What is Translational Medicine?

Translational medicine is an interdisciplinary process relating to the transition of biomedical discoveries into real-world treatments for patients and impacts on community health. This process spans discovery-based science, the lab bench, implementation, the bedside, and the community, and combines expertise and disciplines from all of these areas. The overall goal of translational medicine is to improve healthcare by enhancing and accelerating prevention, diagnosis and therapeutic applications.

The Translational Medicine Pipeline

Translational medicine is often divided into five stages, T0-T4, each representing different parts of the research pipeline from discovery to the community. We believe that through the Academy of Translational Medicine, we can have a direct and significant impact on the timeline, costs and success rate in the T0-T2 stages of the translational medicine process. In addition, by more actively engaging patients, care providers, health systems, policy makers, regulatory, and industry experts in the earliest stages of the translational process (T0-T2), we believe that the ATM can also indirectly but significantly impact the number, quality and cost of products that reach T3 and T4.
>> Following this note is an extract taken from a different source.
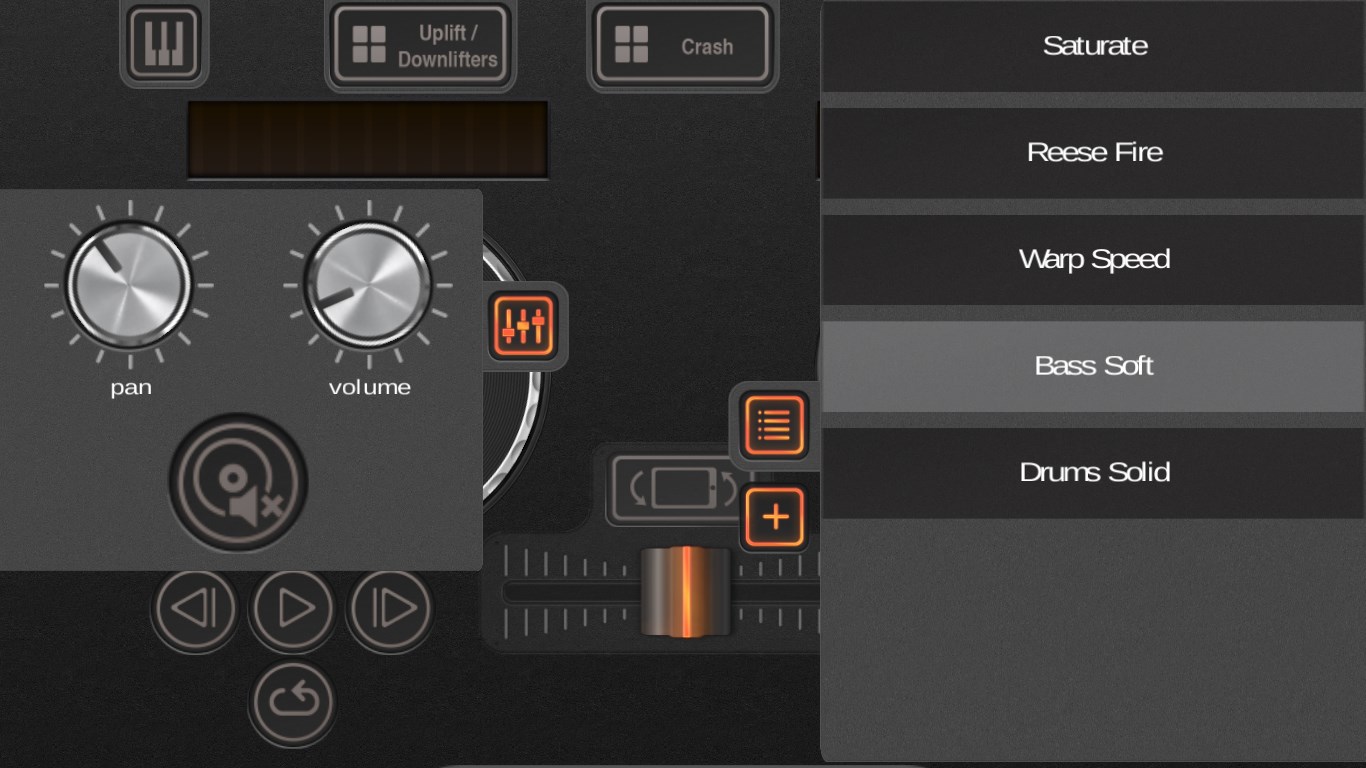1366x768 pixels.
Task: Select the Bass Soft effect
Action: 1095,366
Stages of the Translational Pipeline


T0: Basic and Applied Research

Discovering a new compound for treating hepatitis C, and using cell culture and animal models to ensure the safety of the compound in animals and that the target is actionable.

T1: Translation to Humans

Testing that the new compound is safe in healthy humans

T2: Translation to Patients

Testing that the new compound is safe and efficacious in hepatitis C patients compared to current care.

T3: Translation to Practice

Developing screening programs to identify hepatitis C patients that will benefit the most from the new treatment and finding strategies for providing timely care to those patients.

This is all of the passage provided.